В ту зиму, страшную не только своими морозами, но и своей прицельной жестокостью, снега легли поздно. Уже цепко держались морозы, уже трещали деревья в лесу, уже звонким льдом затянуло старицы да заливы, а дороги еще не перемело. Еще не завалило их окончательно, еще кое-где и снега-то не было, а где был — так не выше колена. Еще Демово не отрезало от людей, не превратило в один-единственный дом, окруженный снегами по самые плечи. Еще существовала нормальная связь с Красногорьем, и Анисья торопилась использовать эту природную милость, через день бегая в магазин, в котором покупать было нечего. Но водка и здесь не переводилась, и Анисья помаленьку запасалась ею, хотя впрямую никогда этого не говорила, заботясь как бы совсем о другом.

— Спичек надо прикупить.

— Да ведь у нас есть спички, Аниша. На три зимы.

— Леря Милентьевна, так скажу, что запас ж… не дерет. А ну как отсыреют все враз?

В эти походы ее часто сопровождал Трохименков. Рыба уже залегла в ямы, не ловилась ни на крючки, ни в сети, а прогулки в Красногорье занимали все светлое время: уходили в темноте и возвращались затемно. Продрогнув и промерзнув, шумно вваливались в жарко натопленную избу к уютному самовару и готовому столу, и во всем была странная, почти праздничная радость. Радостью был теплый дом после длинной холодной и ветреной дороги; радостью оказывался накрытый стол после столь долгого пути; радостью пел самовар, и все эти радости вместе создавали праздник.

— Ах ты, рюмочка с устаточку! — восторженно и умиленно приговаривала Анисья. — Ничего нет слаще для русской души.

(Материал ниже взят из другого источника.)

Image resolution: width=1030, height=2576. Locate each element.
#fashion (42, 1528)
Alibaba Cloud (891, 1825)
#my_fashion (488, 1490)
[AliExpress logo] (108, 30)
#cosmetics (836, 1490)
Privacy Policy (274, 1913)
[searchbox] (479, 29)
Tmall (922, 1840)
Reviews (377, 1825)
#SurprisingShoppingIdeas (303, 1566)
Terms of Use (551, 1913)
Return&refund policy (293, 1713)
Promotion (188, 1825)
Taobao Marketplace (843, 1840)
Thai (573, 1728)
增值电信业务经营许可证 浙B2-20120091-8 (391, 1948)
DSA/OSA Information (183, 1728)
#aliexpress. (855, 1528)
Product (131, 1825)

Странные это были походы. Весь длинный путь туда и назад, от Демова до Красногорья и от Красногорья до Демова, шли молча, и им было так хорошо, что усталые души их светлели, а ноги шагали и шагали, будто не отшагали до этого целые жизни. И никакой разговор не требовался, словно общались они на тех особо коротких волнах, когда мужчина и женщина понимают друг друга без слов. А если и возникали слова, то и они звучали особо:

— Ты не устала?

— Ай, несут меня ножки, Васенька. Я ж кругом тебя раз сто обегаю, а ты и не замечаешь.

— Не замечаю, Нюша. Ты уж прости, угрюмый я.

— И не замечай, угрюмый мой, мужикам не все замечать надобно. Вы ведь, поди, и знать-то не знаете, что бабы от счастья над землей летают.

Или шепотом:

— Глянь, Вася, белочка. Ах, хороша, ах, красива-то как, господи?

И брала его за руку. И они долго стояли рука в руке, глядя на рыжего зверька, деловито очищающего шишку. Так ведут себя молодые, вдруг заново замечая птиц и зверей, траву и деревья, солнце и дождь. Непрожитое дремлет в душе человеческой, как зерно, ожидая тепла и влаги, чтобы прорасти. И в душе Анисьи хранилась мечта о счастье и, ощутив тепло, проросла и зазеленела; и хмурый, ушедший в себя Грешник понял ее и понял себя, начав неуверенно улыбаться. Нерастраченная нежность Анисьи не только согрела, но и озадачила его: он все время хотел сделать ей приятное, доброе, все время страшился ненароком обидеть, задеть, оцарапать ее распахнутое настежь сердце, боялся, что слишком уж он сух, ожесточен, углублен в себя.

— Да будьте вы самим собой, — говорила баба Лера. — Не думайте вы, бога ради, как вести себя: женщины особенно чутки на естественность поведения, и Аниша только огорчается от вашего старания.

— Боюсь эгоистом стать.

— Напрасно, эгоизм свойствен мужчинам. И, признаться, мы с Анишей стосковались по эгоистам.

— Смеетесь, Калерия Викентьевна?

— Улыбаюсь. От счастья за названую сестричку свою. И этакая сладенькая мысль шевелиться начинает — о торжестве справедливости. Признайтесь, эта наивная мечта всех оскорбленных и униженных вас тоже порою умиляет?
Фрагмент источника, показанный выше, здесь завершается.